Wednesday, October 29, 2008

Sage and Orange Infused Acorn Squash Creme Caramel

This month's Royal Foodie Joust called on all of us Foodie Blog Rollers to come up with a dish that incorporated oranges, sage and acorn squash - a very interesting flavor combination. At first I was stumped. Having never even cooked with acorn squash before, I knew this was going to take some thought. Plenty of pumpkin and butternut squash have passed through my oven, but never an acorn squash.

When I started brainstorming, I wanted to figure out something that would really let both the orange and sage flavors shine through in the main component of the dish and not just as an afterthought. After mulling over several ideas, I set out to create an acorn squash creme caramel. The sage would be steeped in simmering milk to infuse its flavor into the dish and the fresh-squeezed orange juice would be added to the acorn squash puree. Both flavors shined through in the finished product. To check out the Royal Foodie Joust, or to join The Foodie Blog Roll, head on over to the The Left Over Queen. I highly recommend it!

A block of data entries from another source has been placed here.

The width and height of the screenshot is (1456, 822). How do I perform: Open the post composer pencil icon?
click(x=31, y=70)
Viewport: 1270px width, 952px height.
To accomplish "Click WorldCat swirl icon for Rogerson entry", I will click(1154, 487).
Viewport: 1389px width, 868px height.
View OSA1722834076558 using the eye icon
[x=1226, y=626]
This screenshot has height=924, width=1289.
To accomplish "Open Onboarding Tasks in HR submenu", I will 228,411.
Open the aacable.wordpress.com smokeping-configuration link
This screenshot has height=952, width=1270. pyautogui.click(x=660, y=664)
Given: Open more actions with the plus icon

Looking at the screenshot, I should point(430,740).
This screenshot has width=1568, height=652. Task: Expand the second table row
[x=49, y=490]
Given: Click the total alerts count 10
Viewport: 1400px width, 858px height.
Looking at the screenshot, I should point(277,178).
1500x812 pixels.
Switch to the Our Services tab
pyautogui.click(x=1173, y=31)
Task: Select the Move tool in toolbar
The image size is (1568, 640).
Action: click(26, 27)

Sage and Orange Infused Acorn Squash Creme Caramel
Makes 6

1 cup sugar, divided
pinch of cream of tartar
2 T water
1 1/2 cups cream
3/4 cup milk
6 sage leaves roughly chopped + more for serving
1 cup roasted acorn squash flesh
1 egg + 2 egg yolks
4 T orange juice
6 orange segments for serving

Preheat Oven to 325*
Bring 2/3 cup sugar, cream of tartar and water to a boil in a heavy bottomed sauce pan. When sugar mixture begins to brown lightly, remove from heat and mixture will continue to cook until a caramel color is achieved. Pour sugar mixture into six five-oz ramekins to cover the bottom (Note: You may not use all of the sugar mixture depending on the width of your ramekins).

Place milk and cream in a medium sauce pan and bring mixture just to a simmer. Remove from heat and stir in chopped sage leaves. Set aside to steep. Combine eggs, egg yolks and remaining 1/3 cup sugar in a bowl. Puree the acorn squash in a blender to get a smooth consistency. Combine squash with sugar and egg mixture. Once milk mixture has cooled, strain it into the acorn squash mixture and mix to combine. Pour custard into the prepared ramekins until 4/5 full. Place ramekins in a water bath and bake for 40 - 45 minutes until only a slight jiggle remains on top of the custards when you move the pan. Place custards in the refrigerator and cool for at least 12 hours and up to two days. Turn upside down on a plate to unmold, dipping the ramekins in hot water for a few seconds to loosen if necessary. Top unmolded creme caramels with orange segments and sage leaves to serve. Enjoy!

12 comments:

Hopie said...

Looks delicious. That's a great combination of ingredients! Good luck!

Michele said...

How beautiful!! I can almost taste the custard from looking at the picture. Best of luck in the Joust this month.

Meg said...

Very intriguing combination of flavors! Love it!

Parker said...

Nice use of squash, sounds great.

Parker said...

Also wanted to let you know you've been tagged on my site.

Maria said...

Ok, this looks beyond delicious!! YUM!

Dana Wax said...

that looks sooo delicious. and gluten free to boot! and beautiful photo by the way!

Sophie said...

What a unique and tasty idea :). I bet it smelled delicious. I like the way you incorporated the sage.

croquecamille said...

Looks beautiful! (And I bet it tasted good, too.)

Erica said...

This is gorgeous (I feel like I say this in response to all of your posts haha)- nice work!

JennDZ - The Leftover Queen said...

Wow that looks absolutely to die for!!!

Best of luck in the Joust!!!

Foodycat said...

That is such a great entry! I am in awe.